--- INPUT DATA Enclosed Below ---

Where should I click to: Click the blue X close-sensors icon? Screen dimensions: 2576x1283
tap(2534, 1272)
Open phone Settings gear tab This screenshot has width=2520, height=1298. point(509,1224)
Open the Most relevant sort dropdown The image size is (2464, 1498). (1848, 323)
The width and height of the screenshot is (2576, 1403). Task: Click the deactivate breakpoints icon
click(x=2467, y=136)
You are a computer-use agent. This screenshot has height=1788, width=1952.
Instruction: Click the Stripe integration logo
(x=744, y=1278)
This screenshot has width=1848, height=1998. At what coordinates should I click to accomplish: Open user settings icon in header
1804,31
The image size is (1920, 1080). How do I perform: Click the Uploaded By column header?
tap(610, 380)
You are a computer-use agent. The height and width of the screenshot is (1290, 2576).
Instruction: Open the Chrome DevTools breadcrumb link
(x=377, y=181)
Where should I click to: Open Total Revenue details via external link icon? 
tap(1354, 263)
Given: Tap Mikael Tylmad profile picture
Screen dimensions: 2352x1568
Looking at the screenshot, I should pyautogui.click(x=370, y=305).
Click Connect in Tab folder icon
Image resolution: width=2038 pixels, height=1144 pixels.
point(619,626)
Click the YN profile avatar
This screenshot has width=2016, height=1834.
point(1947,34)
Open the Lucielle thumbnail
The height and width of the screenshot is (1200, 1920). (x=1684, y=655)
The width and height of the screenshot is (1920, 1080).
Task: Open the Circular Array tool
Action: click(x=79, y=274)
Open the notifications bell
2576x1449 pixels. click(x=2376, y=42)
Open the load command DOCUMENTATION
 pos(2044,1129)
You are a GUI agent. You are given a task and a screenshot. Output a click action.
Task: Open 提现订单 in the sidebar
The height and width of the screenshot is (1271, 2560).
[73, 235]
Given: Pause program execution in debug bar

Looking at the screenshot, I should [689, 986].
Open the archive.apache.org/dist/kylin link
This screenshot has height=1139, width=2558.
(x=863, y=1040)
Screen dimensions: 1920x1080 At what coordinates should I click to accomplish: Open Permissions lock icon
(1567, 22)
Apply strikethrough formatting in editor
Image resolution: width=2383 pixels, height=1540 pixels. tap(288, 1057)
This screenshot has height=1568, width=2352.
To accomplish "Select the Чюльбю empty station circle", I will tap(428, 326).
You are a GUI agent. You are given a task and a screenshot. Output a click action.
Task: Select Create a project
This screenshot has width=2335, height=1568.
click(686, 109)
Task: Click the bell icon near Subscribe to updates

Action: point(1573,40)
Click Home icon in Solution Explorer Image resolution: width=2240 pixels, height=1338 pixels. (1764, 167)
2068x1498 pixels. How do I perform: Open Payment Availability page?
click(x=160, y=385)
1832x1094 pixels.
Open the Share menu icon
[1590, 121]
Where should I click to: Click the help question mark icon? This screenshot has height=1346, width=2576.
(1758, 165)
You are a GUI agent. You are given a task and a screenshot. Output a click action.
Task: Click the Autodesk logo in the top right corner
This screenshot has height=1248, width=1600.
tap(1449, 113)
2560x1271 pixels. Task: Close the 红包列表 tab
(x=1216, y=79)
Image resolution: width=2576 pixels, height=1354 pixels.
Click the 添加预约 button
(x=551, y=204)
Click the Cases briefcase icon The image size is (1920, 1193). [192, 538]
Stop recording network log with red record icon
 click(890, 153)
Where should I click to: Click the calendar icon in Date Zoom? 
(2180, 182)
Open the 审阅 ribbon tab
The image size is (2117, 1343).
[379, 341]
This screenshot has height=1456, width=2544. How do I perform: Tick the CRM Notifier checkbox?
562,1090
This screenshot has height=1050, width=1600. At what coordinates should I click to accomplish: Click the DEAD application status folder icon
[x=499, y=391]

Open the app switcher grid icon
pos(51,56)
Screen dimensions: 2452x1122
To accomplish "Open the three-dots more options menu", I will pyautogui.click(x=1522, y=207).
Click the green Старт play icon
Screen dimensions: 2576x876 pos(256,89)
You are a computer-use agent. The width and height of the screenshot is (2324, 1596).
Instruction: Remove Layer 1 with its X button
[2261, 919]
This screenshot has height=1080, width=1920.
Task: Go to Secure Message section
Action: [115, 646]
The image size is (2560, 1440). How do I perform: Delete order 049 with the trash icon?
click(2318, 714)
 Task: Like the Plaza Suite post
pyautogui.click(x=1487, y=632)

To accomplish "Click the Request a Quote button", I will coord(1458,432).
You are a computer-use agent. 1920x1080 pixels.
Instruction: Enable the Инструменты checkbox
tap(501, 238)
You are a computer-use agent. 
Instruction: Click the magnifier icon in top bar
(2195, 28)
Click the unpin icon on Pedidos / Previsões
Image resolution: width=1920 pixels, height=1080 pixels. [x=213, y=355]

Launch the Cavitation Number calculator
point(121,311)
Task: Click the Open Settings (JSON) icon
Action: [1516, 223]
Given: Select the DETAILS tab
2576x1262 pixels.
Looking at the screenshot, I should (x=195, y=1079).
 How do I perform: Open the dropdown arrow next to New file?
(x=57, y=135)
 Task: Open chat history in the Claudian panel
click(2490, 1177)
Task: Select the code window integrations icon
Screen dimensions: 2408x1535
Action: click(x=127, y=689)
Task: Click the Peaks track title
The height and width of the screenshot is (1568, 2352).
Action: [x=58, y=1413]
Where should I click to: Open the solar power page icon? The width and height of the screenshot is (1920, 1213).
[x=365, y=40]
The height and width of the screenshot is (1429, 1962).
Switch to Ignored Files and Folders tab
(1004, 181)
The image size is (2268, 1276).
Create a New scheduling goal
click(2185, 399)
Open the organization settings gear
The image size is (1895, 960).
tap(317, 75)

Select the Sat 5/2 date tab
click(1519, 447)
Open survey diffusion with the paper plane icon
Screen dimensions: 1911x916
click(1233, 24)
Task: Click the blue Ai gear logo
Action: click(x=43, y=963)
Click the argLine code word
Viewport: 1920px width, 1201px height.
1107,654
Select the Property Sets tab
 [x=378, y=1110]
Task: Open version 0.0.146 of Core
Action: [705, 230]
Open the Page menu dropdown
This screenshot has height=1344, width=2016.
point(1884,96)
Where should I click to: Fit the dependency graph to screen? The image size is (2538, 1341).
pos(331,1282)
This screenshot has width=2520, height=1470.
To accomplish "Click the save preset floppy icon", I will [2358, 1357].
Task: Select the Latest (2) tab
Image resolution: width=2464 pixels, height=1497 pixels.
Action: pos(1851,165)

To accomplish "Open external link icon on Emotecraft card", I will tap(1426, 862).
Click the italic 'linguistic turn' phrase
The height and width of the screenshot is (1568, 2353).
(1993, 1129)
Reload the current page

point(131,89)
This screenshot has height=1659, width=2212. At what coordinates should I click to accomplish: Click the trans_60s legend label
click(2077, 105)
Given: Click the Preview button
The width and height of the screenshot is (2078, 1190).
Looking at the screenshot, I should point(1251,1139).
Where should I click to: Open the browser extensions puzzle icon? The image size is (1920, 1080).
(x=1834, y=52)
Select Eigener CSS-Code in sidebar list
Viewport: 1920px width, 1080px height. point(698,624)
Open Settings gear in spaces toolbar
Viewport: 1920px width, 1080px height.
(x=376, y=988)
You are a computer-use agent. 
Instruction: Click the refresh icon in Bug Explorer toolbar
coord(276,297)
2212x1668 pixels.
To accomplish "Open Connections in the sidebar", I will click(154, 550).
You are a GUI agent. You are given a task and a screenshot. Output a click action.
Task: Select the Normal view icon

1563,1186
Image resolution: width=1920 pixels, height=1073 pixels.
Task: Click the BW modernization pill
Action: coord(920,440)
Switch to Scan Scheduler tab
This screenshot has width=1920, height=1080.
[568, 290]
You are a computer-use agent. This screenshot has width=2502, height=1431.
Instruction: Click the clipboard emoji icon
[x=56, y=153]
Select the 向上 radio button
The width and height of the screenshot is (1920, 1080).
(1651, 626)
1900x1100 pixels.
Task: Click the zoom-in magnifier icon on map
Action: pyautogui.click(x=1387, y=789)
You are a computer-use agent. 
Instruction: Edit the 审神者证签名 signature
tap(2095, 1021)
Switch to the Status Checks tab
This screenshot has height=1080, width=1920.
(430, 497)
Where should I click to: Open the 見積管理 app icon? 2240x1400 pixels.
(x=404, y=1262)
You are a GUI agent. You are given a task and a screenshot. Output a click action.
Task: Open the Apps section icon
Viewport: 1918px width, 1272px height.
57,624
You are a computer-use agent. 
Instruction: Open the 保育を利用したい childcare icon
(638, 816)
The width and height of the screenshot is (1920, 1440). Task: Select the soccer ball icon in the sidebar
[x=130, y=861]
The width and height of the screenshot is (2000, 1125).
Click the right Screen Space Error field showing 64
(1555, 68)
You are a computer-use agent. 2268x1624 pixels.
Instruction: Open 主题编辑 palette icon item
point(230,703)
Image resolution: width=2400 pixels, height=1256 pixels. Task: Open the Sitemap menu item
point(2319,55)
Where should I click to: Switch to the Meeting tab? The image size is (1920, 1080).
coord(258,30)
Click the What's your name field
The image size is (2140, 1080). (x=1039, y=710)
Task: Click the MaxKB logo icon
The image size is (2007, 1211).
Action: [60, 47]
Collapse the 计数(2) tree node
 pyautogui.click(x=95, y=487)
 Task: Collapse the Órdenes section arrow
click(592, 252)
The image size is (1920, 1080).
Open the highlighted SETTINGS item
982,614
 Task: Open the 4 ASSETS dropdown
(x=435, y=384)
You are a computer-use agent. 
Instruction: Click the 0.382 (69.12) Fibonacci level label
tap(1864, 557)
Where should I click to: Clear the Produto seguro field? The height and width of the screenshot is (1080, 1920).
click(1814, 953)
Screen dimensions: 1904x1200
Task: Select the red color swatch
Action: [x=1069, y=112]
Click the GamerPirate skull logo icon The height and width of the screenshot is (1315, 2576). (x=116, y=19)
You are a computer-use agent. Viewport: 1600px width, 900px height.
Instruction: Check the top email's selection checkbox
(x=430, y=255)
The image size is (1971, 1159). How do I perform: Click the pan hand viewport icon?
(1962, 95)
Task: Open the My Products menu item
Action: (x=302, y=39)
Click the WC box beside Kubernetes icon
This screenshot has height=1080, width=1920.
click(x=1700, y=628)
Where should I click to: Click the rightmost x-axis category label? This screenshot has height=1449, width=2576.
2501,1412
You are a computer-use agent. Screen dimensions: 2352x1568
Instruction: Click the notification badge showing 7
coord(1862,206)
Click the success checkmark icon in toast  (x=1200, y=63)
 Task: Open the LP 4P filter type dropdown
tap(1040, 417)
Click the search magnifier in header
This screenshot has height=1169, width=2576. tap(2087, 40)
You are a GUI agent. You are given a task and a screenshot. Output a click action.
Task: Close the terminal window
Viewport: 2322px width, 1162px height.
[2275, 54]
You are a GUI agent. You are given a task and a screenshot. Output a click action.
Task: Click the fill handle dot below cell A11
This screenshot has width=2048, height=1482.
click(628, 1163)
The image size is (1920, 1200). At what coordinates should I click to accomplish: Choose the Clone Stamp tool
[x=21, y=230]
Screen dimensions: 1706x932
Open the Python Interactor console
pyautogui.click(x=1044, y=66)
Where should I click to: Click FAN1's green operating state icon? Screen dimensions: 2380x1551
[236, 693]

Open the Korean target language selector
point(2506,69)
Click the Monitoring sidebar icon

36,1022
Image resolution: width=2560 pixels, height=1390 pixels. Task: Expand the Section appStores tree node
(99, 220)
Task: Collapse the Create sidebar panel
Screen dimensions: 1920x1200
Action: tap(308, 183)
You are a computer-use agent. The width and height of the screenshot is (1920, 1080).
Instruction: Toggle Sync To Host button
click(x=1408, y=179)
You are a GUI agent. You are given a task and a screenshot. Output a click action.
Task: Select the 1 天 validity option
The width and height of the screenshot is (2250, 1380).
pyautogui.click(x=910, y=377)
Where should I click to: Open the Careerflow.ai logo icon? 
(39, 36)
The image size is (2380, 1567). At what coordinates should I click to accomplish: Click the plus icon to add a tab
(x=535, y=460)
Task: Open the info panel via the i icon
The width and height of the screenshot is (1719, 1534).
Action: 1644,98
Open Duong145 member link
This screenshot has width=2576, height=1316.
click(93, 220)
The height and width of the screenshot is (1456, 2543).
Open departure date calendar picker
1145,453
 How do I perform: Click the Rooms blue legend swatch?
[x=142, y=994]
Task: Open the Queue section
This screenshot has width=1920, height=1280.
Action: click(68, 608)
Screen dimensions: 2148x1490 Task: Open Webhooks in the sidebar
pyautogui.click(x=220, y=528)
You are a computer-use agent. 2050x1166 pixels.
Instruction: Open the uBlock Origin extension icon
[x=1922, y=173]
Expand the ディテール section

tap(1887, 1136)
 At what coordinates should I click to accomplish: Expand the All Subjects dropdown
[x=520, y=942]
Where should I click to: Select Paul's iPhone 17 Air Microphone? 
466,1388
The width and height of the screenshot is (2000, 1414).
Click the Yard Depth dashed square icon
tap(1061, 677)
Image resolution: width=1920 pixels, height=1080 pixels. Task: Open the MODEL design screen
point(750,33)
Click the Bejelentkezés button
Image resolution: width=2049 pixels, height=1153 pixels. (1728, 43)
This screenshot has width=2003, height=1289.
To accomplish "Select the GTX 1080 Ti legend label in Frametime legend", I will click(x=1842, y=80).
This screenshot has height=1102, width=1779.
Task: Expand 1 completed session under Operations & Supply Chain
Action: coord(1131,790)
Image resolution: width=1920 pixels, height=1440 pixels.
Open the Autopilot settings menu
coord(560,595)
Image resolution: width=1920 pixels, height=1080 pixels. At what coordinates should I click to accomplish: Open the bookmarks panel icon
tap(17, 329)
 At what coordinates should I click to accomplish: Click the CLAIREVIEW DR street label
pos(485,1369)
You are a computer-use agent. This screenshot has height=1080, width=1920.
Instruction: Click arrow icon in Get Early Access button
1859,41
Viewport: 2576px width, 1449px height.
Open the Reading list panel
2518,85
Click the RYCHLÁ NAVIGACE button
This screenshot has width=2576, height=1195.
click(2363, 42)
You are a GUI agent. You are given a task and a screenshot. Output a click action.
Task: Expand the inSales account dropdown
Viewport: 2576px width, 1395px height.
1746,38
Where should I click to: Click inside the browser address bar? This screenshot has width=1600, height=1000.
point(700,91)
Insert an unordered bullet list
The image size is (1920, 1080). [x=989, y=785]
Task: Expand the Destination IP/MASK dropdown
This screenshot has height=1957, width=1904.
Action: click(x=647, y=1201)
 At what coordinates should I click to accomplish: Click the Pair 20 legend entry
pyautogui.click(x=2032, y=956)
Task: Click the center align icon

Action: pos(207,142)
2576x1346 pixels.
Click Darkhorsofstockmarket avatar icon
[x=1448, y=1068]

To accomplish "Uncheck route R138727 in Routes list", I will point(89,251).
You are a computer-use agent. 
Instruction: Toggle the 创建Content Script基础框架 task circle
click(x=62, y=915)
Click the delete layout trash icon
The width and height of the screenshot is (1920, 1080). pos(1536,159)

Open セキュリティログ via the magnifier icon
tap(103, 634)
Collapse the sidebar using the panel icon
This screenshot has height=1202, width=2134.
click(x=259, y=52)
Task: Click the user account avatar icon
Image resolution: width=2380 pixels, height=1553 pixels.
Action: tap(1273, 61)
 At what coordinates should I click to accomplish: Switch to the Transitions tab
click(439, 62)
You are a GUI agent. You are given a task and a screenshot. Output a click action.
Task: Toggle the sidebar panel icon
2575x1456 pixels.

--- End of Enclosed INPUT DATA ---

## [TASK]
What is needed is a word-for-word copy of the records above, from the first line through the line that contains "Open the Most".

## [OUTPUT OF THE EXERCISE]
Where should I click to: Click the blue X close-sensors icon? Screen dimensions: 2576x1283
tap(2534, 1272)
Open phone Settings gear tab This screenshot has width=2520, height=1298. point(509,1224)
Open the Most relevant sort dropdown The image size is (2464, 1498). (1848, 323)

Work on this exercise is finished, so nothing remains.